Mark shrugs, clearly stalling.
"Yes or no question. Yes or no answer."
The silence stretches and Eduardo is starting to think he won't be getting an answer, after all.
"Yes," she says finally, in a small voice.
Eduardo takes a deep breath, and the air burns his lungs in the same way it does after spending too long underwater.
"When you said today that you don't think you'll ever seriously consider getting married again, I assumed you meant Sean."
"Wardo."
"So did you?"
She frowns and presses her lips in a thin line, radiating stubbornness and general dislike for the conversation, but it's all right. Eduardo already has his answer.
Slowly, as if he was trying not to startle a skittish colt, he reaches out to touch the necklace. Mark's thrumming with nervous energy, the way she did when she was exhausted after coding for 36 hours straight. Eduardo lifts the chain from where it rests against Mark's neck and unclasps it. He tugs at one end and the ring slides smoothly into his open palm.
"I never got a chance to really do this."
"Don't. Don't."
"You told me you would've said yes."
She doesn't answer, just shakes her head.

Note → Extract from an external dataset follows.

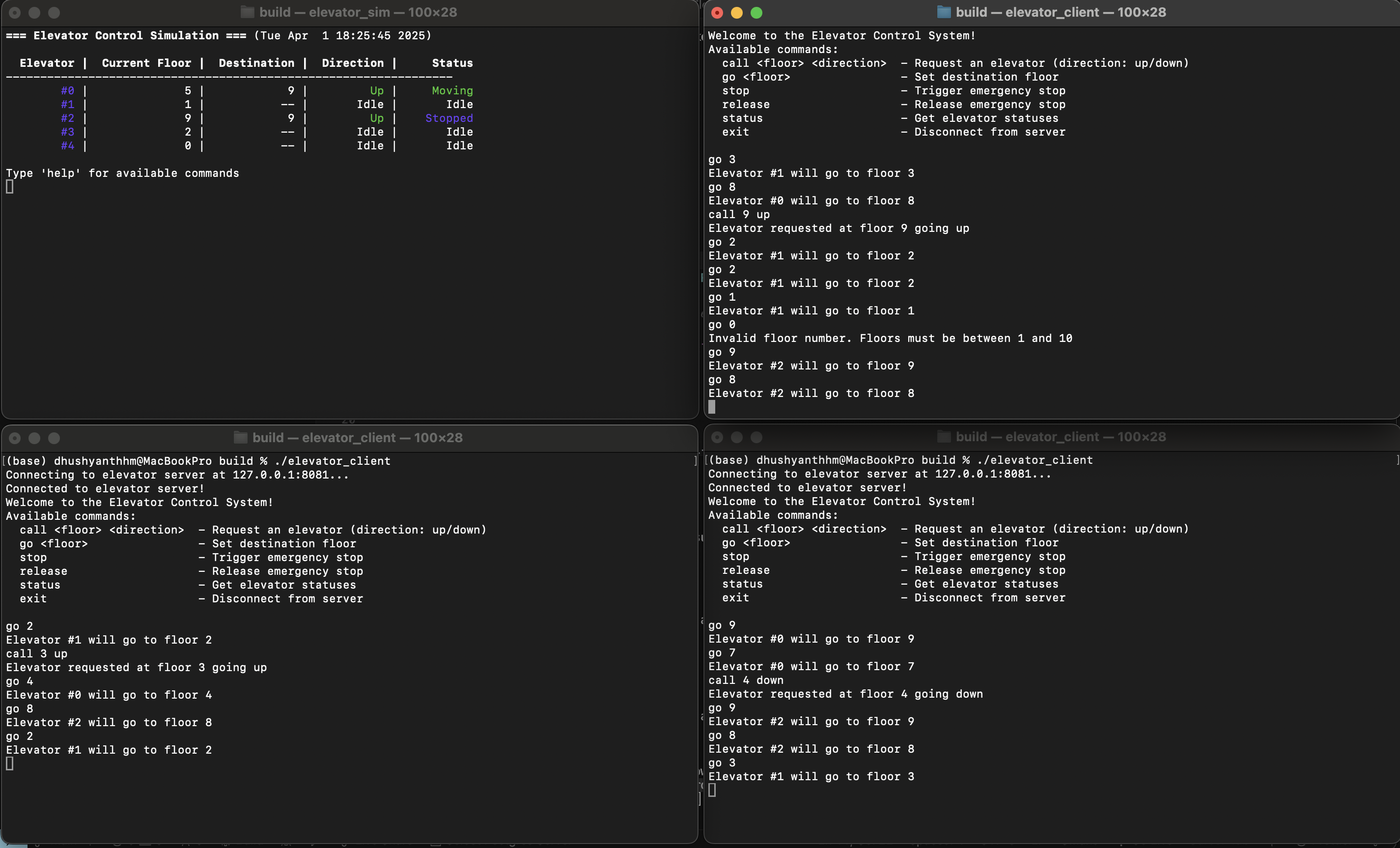Click the green 'Moving' status of elevator #0
This screenshot has height=848, width=1400.
(452, 90)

"I can't really do this properly here," he says, gesturing to the main floor, where a handful of programmers are still working, "unless you want your employees making #saverinisanidiot trend on twitter, but..."
"Please don't do this."
"In Harvard, the night when we... that night. I thought... I thought I didn't deserve it. Being the f—"
"Oh, God, won't you shut up."
Eduardo exhales slowly. "I didn't. And I probably don't deserve being the last, either. But I want you to know that, whether you choose to wear that ring or not, I'll always think of you as my last. Five years haven't changed that, and I'm afraid another fifteen probably won't either, whether it's fair or not, whether it makes sense or not."

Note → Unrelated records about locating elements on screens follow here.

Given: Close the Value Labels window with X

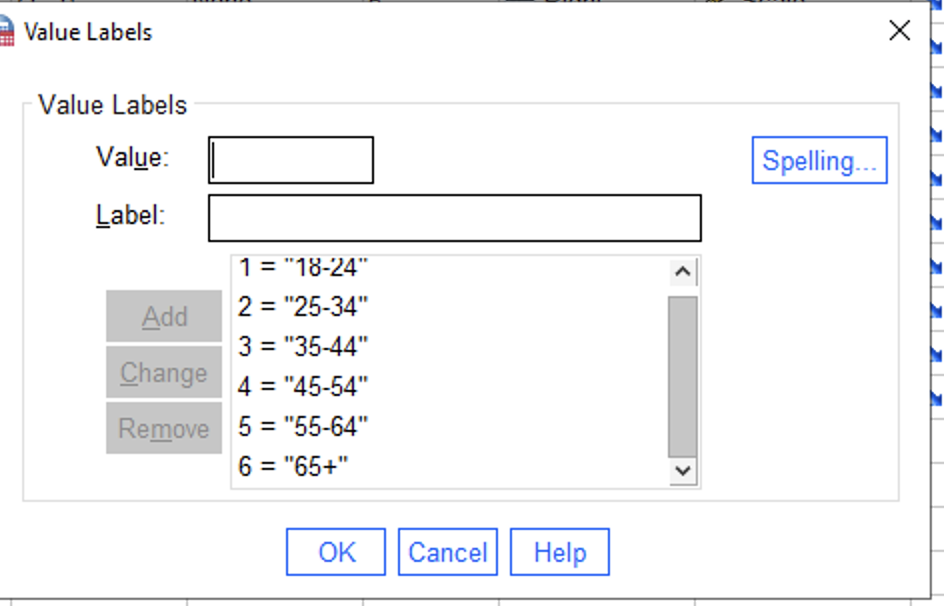Looking at the screenshot, I should tap(899, 31).
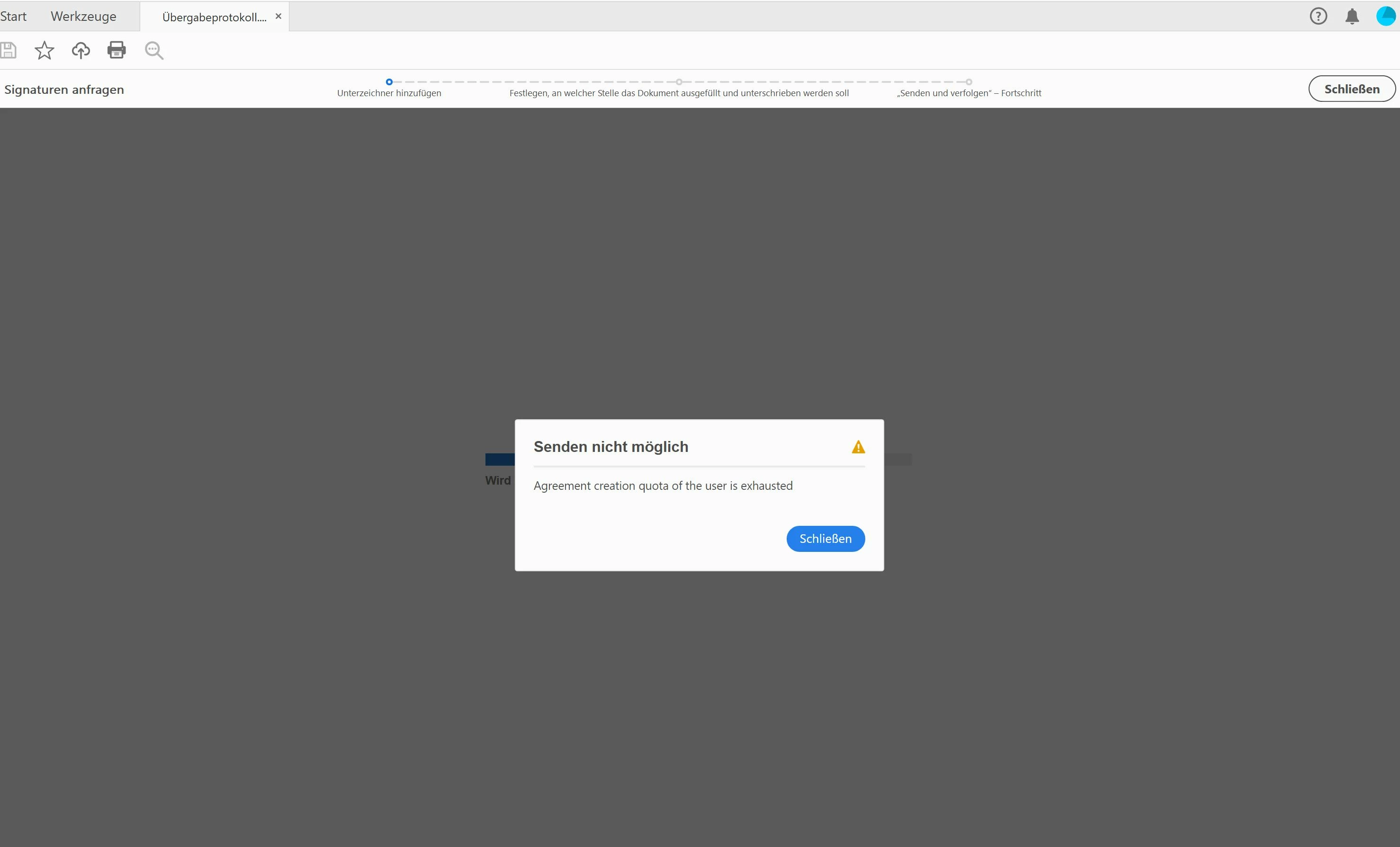Click the cloud upload icon

pyautogui.click(x=81, y=51)
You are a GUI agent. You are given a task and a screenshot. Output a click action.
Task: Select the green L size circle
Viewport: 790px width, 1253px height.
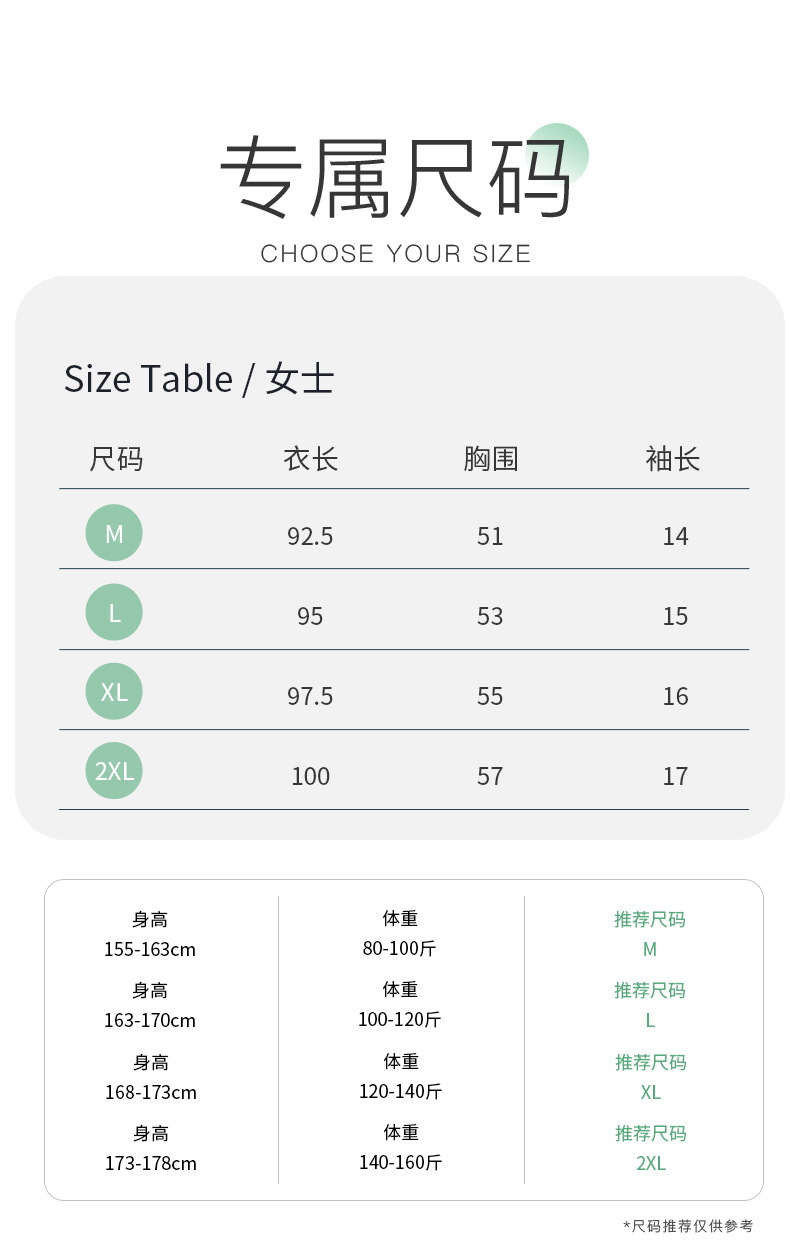(114, 612)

Mark suddenly bursts out laughing, and Eduardo recoils as if she had slapped him.
"You're such an idiot, Wardo. I can't choose to wear it. I've been wearing your ring for three years. Do you know how much shit Dustin's given me for that alone? Chris had to circulate some fake sob story about it being my late Nana's so people would stop asking questions."

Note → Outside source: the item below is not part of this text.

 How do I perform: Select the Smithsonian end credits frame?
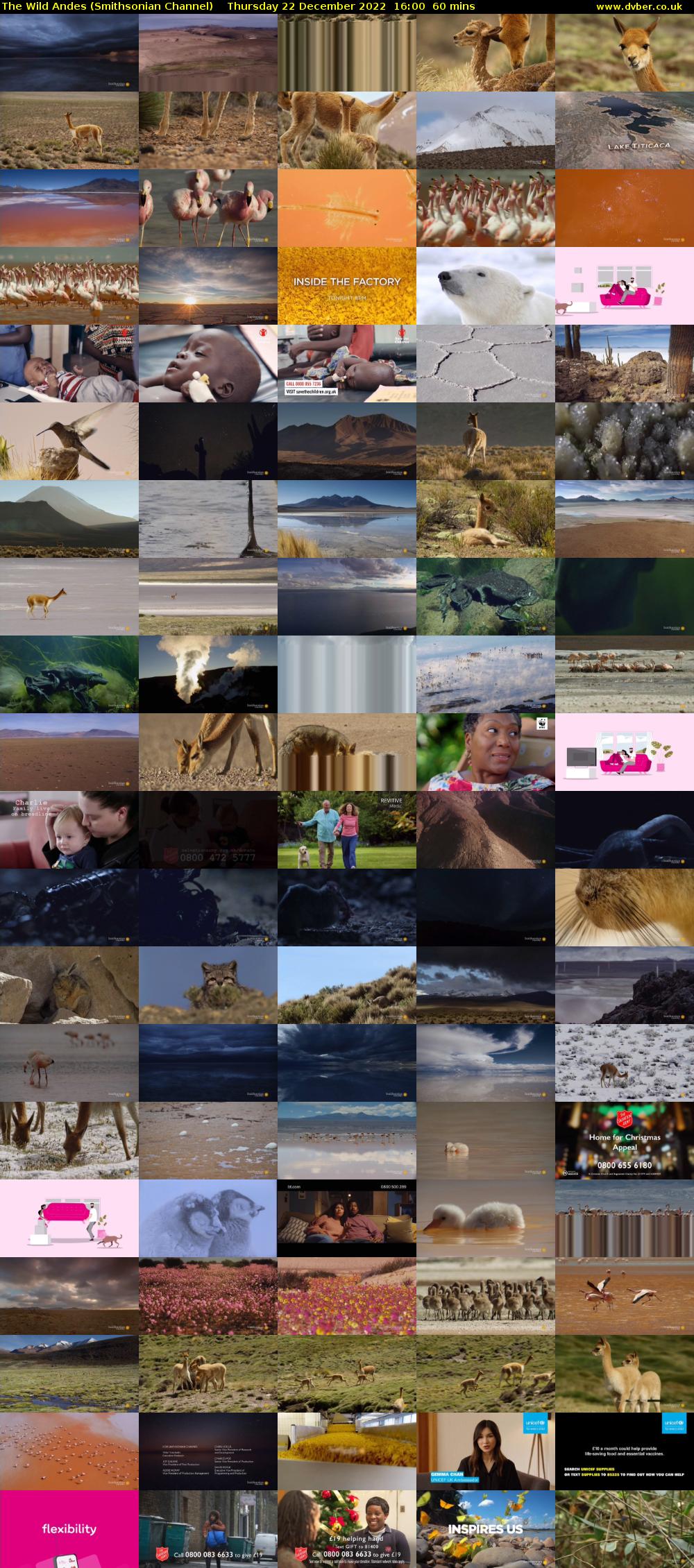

She lets out a strangled sound, somewhere between a huff and a laugh, and extends her left hand towards Eduardo. "Let's do this properly this time."
His pulse is trembling so badly he can't get the ring on and she has to help him. "So much for doing things properly," he says self-deprecatingly.
"To be fair, proper was never very me."
"No, it wasn't."
Eduardo squeezes her left hand, running his thumb back and forth across the stone, and leans over. This time, Mark meets him halfway. When they part, she's smiling that half-smirk that's entirely Mark. Eduardo smiles back.
"Jesus, Dustin's Frodo jokes are gonna be out of contrmmmph—"
"Sorry. Sorry. I just had to."
"I thought the whole point of this was being allowed to kiss the other person whenever you felt like it."
Eduardo laughs. "That's good, because I definitely do."